Text passage
Clearly, Becker is not speaking of the well documented phenomenon of using religion as either a comfort blanket [maternal], or as a moral tyrant to boss over us and thereby take away our own responsibility for choice [patriarchal].

But, there is a kind of religion that faces the contradictions and uncertainties of existence, and despite this, indeed precisely because of it, calls the human being to heroism. Only religion can motivate and promote existential heroism.

This is, in some ways, a new kind of religion, the religion of the future, the religion that will come more strongly in the future, though as Becker shows, it has roots in the extreme past, in religion oriented to tradition, especially that of indigenous peoples.

This reframing of ‘depth psychology’ as existential leads Becker to regard Otto Rank as the most important psycho-analyst. Rank’s account of the birth trauma, of creativity in the adult, and of the conflict in the child between regression and progression, is of fundamental significance for understanding the hazards of existence the hero faces, and overcomes, when he comes from an existential religious ground.

Becker, in his own way, is speaking of the heroism, and tragedy, inherent to passion. The religion he commends is Daemonic.

Some quotes from two of Becker’s books..

[a] Ernest Becker, ‘The Denial of Death’ [1973]

“Our central calling, our main task on this planet, is the heroic” [p 1].

“It is natural for man to strive to be a hero. Nowadays the heroic seems too big for us or we too small for it” [p 4].

The mythical hero occupies a realm “in which people serve to earn a sense of primary value, of cosmic specialness, of ultimate usefulness to creation, of unshakeable meaning. They earn this feeling by carving out a place in nature, by building an edifice that reflects human value= a temple, a cathedral, a totem pole, a sky scraper, a family that spans three generations” [p 5]. What all this cultural creativity amounts to is= we hope that what we create in society will outlast death and decay, that man and his products count.

Hero= highest generosity and self-sacrifice.

We admire most the courage to face death. When we see a man bravely facing his own extinction we see the greatest victory. Our ancestors deferred to the extra powerful and courageous.

Dataset excerpt
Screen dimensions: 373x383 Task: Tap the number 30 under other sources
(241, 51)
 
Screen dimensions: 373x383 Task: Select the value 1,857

Work to do
1 - From the passage on Becker and heroism, extract verbatim the part that begins with the words "This reframing of" and ends with "existential religious ground.".
2 - In the passage on Becker and heroism, list every edifice given as an example of one that reflects human value.

Set of answers
1 -
This reframing of ‘depth psychology’ as existential leads Becker to regard Otto Rank as the most important psycho-analyst. Rank’s account of the birth trauma, of creativity in the adult, and of the conflict in the child between regression and progression, is of fundamental significance for understanding the hazards of existence the hero faces, and overcomes, when he comes from an existential religious ground.

2 -
- a temple
- a cathedral
- a totem pole
- a sky scraper
- a family that spans three generations